Para qualquer lado que olhássemos, havia chuva... Aqueles paredões cinza que vemos no céu, com aspecto realmente ameaçador, ficavam a nos rodear. O comentário entre nós era de que "no próximo morro, a chuva pega a gente!", diante da inevitabilidade da tempestade. Pois a gente foi subindo morro, descendo morro e as nuvens bufavam ao nosso lado. Onde a gente passara meia hora antes, era agora um dilúvio. Meia hora prá frente, outro dilúvio. Onde a gente estava, seco, ou no máximo, uma garoazinha fraquíssima. Eu não sou católico, mas estava realmente tentado a acender uma vela prá São Pedro, só prá agradecer a forcinha... Em vez disso, comecei a chamá-lo São Pedro de Compostela.

E foi assim até Santo Domingo. Chegamos na cidade e o Cláudio, que encontramos por lá, estava bravo por ter pego tanta chuva e a gente sequinho... Ficamos neste dia num hostal e só o Paulo e a Malena que preferiram o Parador. Quando o João e o Diniz foram procurar o tal do Parador e pediram informação para um velhinho na rua, ele quase que gritava: "Não vão lá! É muito caro!". De nada adiantava os dois tentarem explicar que só queriam saber onde ficava. "Muy caro", não valia a pena. E era caro mesmo: 150 dólares! A Malena e o Paulo sentiram-se o casal real!

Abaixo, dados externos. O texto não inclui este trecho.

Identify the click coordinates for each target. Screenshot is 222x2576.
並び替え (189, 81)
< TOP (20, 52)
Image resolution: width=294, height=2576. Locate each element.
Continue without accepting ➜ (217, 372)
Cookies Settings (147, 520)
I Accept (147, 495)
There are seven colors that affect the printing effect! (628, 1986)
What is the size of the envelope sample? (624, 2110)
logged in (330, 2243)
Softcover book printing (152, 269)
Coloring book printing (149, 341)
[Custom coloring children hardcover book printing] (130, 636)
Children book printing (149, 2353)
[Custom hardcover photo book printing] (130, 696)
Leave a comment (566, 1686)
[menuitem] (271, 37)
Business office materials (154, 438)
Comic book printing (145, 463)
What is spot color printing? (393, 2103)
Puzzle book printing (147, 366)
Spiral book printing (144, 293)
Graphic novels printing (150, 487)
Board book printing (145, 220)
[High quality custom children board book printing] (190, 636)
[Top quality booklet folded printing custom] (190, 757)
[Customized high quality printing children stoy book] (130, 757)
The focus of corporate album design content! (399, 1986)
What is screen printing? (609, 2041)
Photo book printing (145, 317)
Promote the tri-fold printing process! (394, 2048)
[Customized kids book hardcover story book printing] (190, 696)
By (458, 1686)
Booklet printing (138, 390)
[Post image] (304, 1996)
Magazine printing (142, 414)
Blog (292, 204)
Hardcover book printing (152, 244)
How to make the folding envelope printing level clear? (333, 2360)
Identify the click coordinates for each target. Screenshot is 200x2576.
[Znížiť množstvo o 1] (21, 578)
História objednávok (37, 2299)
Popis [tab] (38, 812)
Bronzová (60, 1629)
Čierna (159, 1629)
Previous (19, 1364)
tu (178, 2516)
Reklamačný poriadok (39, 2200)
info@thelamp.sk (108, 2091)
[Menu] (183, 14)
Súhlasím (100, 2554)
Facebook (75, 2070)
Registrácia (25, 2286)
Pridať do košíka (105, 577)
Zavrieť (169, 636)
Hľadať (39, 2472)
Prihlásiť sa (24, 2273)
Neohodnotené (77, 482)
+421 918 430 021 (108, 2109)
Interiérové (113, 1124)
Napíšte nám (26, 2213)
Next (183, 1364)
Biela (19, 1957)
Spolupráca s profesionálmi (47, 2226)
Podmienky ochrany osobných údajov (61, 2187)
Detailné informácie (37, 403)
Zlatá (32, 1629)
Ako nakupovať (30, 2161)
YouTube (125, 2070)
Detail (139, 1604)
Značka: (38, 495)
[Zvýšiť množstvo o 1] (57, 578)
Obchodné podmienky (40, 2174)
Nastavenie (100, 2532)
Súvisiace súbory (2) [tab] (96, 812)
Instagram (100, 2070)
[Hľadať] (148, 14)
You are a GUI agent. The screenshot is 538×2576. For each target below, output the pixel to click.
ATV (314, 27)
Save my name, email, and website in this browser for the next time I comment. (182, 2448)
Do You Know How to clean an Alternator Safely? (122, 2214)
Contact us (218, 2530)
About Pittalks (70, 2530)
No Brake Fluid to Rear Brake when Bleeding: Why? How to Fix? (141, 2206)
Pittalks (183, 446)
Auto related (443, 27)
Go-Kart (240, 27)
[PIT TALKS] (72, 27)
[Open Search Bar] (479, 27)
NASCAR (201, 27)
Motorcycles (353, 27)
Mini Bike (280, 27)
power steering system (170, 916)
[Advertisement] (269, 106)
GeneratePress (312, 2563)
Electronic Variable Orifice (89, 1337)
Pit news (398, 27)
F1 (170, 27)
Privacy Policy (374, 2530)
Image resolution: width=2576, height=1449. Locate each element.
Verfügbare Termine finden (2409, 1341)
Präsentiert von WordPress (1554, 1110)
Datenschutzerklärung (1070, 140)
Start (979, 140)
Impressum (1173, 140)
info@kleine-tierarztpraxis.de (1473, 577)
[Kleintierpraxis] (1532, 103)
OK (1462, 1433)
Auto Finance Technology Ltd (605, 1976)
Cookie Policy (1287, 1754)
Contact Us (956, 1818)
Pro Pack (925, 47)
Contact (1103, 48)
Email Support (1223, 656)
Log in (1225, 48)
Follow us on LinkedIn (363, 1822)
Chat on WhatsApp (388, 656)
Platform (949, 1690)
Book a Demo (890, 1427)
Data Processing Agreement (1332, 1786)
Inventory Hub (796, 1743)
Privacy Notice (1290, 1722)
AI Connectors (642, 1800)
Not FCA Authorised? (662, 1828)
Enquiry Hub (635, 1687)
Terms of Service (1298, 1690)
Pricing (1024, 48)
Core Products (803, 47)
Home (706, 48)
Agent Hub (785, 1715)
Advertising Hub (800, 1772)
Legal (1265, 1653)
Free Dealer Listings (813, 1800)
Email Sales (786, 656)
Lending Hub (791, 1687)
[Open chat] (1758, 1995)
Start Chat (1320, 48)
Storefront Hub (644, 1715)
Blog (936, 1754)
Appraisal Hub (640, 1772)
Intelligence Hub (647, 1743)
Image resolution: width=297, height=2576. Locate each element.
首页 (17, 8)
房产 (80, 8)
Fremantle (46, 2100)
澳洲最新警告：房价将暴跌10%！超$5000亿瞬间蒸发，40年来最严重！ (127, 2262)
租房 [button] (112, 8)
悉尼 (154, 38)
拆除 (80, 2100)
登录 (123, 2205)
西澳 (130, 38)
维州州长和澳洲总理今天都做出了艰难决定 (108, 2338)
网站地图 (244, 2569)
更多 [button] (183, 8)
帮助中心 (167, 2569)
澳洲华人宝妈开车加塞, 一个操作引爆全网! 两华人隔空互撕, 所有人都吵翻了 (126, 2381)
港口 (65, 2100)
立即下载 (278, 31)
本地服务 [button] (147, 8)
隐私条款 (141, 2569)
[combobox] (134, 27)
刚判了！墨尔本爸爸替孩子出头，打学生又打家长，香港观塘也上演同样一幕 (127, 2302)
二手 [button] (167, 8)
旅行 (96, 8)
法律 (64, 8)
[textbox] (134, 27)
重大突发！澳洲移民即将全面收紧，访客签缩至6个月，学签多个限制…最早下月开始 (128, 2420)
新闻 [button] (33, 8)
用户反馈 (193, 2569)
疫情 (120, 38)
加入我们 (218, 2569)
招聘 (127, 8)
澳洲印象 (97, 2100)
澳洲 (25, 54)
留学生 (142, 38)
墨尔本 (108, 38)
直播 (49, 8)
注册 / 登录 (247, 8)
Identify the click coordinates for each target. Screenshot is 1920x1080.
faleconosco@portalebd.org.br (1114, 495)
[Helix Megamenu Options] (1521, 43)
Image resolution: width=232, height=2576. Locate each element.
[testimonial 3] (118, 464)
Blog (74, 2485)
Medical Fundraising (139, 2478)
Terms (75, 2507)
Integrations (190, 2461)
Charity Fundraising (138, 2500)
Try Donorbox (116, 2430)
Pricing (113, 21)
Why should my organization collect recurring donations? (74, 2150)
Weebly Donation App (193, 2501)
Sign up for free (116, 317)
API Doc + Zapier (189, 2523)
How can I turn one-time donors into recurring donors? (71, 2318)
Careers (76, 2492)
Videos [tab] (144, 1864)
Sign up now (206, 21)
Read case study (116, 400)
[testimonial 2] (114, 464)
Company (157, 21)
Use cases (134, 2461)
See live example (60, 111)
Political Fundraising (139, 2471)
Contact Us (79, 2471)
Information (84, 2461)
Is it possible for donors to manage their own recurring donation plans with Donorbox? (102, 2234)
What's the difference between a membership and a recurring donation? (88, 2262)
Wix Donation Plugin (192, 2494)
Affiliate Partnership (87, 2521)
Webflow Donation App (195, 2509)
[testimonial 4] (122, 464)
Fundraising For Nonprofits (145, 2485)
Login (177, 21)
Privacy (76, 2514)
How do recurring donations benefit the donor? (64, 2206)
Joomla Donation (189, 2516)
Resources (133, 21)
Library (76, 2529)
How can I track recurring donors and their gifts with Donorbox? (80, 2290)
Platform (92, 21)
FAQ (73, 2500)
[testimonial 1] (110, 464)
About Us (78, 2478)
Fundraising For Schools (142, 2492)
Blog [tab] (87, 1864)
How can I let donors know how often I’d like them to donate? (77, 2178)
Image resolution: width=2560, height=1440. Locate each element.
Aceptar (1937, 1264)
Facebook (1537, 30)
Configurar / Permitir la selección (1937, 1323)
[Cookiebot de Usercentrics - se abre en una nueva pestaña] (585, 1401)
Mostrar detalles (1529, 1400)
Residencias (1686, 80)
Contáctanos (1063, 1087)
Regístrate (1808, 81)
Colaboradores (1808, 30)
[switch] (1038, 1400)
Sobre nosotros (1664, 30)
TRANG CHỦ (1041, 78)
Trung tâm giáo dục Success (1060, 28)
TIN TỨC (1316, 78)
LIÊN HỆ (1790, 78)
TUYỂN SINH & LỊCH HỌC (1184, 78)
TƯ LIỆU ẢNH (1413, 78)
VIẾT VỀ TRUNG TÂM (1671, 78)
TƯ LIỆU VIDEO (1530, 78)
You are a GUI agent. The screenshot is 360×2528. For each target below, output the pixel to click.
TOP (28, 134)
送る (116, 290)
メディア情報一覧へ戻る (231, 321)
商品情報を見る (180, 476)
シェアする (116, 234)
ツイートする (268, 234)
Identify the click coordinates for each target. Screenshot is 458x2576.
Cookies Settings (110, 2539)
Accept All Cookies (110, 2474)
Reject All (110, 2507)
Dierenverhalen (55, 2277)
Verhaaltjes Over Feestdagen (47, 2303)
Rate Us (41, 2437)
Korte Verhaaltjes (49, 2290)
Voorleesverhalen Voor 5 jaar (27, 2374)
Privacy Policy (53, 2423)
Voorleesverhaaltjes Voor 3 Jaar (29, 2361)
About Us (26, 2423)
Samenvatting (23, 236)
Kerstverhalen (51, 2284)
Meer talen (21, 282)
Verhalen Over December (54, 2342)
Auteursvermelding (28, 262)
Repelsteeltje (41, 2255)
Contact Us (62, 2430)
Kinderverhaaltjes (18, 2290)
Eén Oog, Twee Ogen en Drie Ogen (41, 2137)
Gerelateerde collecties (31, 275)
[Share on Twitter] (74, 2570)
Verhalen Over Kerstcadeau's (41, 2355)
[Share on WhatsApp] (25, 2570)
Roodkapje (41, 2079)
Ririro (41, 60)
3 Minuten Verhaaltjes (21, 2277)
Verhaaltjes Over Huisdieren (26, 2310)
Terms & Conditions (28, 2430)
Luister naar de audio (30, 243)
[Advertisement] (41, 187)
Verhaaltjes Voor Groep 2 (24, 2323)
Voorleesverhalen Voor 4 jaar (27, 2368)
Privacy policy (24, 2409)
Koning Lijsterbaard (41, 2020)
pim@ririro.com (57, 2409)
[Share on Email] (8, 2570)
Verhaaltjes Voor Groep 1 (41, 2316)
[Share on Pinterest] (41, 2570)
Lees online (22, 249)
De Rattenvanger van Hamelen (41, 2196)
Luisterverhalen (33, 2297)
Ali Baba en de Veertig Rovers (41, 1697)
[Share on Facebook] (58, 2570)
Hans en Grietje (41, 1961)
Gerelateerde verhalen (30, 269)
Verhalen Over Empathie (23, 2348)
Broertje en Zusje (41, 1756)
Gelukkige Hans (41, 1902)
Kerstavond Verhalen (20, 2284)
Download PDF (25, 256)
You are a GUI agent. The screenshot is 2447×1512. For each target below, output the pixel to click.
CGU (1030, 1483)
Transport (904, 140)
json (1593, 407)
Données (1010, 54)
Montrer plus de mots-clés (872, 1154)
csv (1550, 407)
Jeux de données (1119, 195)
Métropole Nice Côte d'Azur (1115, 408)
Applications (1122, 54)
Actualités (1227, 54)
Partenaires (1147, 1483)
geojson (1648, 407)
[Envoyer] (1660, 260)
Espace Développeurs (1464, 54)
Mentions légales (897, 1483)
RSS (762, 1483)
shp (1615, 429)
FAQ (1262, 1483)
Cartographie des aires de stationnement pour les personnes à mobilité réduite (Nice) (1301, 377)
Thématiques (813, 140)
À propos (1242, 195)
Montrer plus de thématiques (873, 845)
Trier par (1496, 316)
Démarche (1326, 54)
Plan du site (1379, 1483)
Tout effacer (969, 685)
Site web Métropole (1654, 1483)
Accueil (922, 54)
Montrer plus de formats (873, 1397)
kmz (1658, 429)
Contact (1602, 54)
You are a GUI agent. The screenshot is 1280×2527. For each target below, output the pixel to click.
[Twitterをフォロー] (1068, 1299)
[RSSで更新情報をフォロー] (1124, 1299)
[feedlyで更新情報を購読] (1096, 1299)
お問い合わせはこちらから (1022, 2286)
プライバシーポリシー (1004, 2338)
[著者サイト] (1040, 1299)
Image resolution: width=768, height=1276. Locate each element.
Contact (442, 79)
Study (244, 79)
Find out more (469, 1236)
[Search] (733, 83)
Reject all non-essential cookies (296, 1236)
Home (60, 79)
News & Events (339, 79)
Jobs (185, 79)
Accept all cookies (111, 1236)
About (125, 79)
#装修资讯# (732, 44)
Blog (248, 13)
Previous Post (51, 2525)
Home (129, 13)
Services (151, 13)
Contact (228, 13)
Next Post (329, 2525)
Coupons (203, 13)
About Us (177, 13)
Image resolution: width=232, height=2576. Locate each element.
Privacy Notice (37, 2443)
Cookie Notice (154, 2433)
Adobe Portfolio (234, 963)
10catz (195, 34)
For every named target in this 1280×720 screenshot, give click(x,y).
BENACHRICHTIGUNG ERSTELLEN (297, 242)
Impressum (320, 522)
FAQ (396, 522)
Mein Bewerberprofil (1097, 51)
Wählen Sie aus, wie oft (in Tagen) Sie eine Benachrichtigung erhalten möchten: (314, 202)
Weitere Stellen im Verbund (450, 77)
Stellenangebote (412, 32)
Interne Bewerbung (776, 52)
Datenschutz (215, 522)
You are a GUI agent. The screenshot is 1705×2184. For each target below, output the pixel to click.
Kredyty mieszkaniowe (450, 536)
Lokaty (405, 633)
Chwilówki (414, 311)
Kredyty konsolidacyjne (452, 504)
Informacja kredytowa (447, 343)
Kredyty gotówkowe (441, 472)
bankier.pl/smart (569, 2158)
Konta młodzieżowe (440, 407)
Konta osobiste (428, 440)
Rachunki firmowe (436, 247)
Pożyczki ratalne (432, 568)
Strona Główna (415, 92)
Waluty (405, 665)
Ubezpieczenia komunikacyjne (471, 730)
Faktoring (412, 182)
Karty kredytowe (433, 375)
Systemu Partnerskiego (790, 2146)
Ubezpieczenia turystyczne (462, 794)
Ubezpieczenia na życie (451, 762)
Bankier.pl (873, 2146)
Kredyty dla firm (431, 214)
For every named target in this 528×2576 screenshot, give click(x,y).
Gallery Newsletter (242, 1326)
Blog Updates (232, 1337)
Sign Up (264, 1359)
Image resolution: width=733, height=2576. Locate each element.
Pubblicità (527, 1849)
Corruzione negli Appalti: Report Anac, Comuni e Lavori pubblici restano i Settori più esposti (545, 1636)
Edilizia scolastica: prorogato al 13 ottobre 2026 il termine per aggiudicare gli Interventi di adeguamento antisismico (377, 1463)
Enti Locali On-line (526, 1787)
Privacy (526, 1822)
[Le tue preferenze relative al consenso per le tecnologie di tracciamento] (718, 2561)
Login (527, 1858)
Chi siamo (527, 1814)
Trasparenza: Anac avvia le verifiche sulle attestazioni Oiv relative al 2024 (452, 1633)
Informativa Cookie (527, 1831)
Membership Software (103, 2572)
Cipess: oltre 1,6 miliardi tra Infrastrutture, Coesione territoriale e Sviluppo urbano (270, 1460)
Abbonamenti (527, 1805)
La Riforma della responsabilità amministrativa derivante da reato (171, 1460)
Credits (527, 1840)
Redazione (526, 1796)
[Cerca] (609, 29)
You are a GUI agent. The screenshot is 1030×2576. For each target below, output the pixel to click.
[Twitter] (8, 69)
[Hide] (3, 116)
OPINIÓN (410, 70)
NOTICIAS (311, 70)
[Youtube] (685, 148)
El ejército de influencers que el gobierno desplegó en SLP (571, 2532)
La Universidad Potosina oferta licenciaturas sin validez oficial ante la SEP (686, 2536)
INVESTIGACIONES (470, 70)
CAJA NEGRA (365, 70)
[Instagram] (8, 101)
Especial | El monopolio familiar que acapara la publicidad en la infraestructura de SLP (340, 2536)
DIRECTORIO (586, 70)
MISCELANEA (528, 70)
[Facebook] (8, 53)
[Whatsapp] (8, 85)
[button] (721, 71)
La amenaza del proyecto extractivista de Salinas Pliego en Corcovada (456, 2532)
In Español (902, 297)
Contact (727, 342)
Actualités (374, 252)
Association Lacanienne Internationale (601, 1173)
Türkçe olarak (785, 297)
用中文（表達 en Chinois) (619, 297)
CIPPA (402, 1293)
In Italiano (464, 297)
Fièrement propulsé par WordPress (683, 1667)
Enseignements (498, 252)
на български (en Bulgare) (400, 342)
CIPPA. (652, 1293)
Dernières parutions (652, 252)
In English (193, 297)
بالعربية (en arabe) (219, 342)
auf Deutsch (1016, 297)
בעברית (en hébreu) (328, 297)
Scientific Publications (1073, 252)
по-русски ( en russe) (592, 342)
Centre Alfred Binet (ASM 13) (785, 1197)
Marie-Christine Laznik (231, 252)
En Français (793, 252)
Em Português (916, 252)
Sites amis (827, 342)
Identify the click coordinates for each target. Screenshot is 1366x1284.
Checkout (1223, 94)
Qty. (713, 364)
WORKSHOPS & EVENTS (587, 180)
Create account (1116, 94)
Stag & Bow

Como precisava trocar dólares em pesetas, saí a passear pela cidade. Fui num supermercado comprar provisões, troquei o dinheiro, comprei mais postais, carimbei minha credencial, comprei pins de Santo Domingo, entrei na igreja prá ver as galinhas e divertia-me com o jeito caipira daquela cidade, que falava como que parecendo que tinha alguma coisa na boca. Na maioria das vezes, tinha mesmo!

Santo Domingo de La Calzada tem uma das mais conhecidas lendas do Caminho. Como diz o versinho: "Santo Domingo de La Calzada, donde cantó la gallina después de asada!". Diz a lenda que um casal de peregrinos e seu filho jantavam na cidade, quando uma garçonete, fula da vida porque o rapaz não dava a mínima bola prá ela, pôs uma taça de prata na sua mochila e disse que ele era ladrão. Julgado, condenado e enforcado, os pais recebem uma mensagem divina de que seu filho ainda estava vivo e estava mesmo: sustentado pelo santo.

Os pais correram a avisar ao prefeito que seu filho vivia e era inocente, ao que o homem falou: "Seu filho está tão vivo quanto esta galinha que estou comendo!". No mesmo instante a galinha pôs-se em pé e cantou! O João me disse que esta lenda vinha de outro galo, mas quem levou a fama foi esta cidadezinha, cheirando a urina em algumas ruas, com bandeirinhas nas praças e galinhas em seu templo.

As meninas chegaram mais tarde, como de costume, depois de alguns de nós terem ido à missa e quase à noite. Pegaram toda a chuva que o Pedrão desviou da gente... Bem feito! Quem manda não ter moral com o home?

Jantamos num restaurante bem bonito, onde o Paulinho tentou pedir arroz para acompanhar o peixe, mas a garçonete entendeu alho (áho) e entupiu de alho sua comida. Acho que meio tubo de pasta de dente foi gasto depois desta refeição... Como não tinha muita coisa para se fazer nesta cidade, fomos para o hostal, onde papeamos até o sono mandar a gente calar a boca e dormir.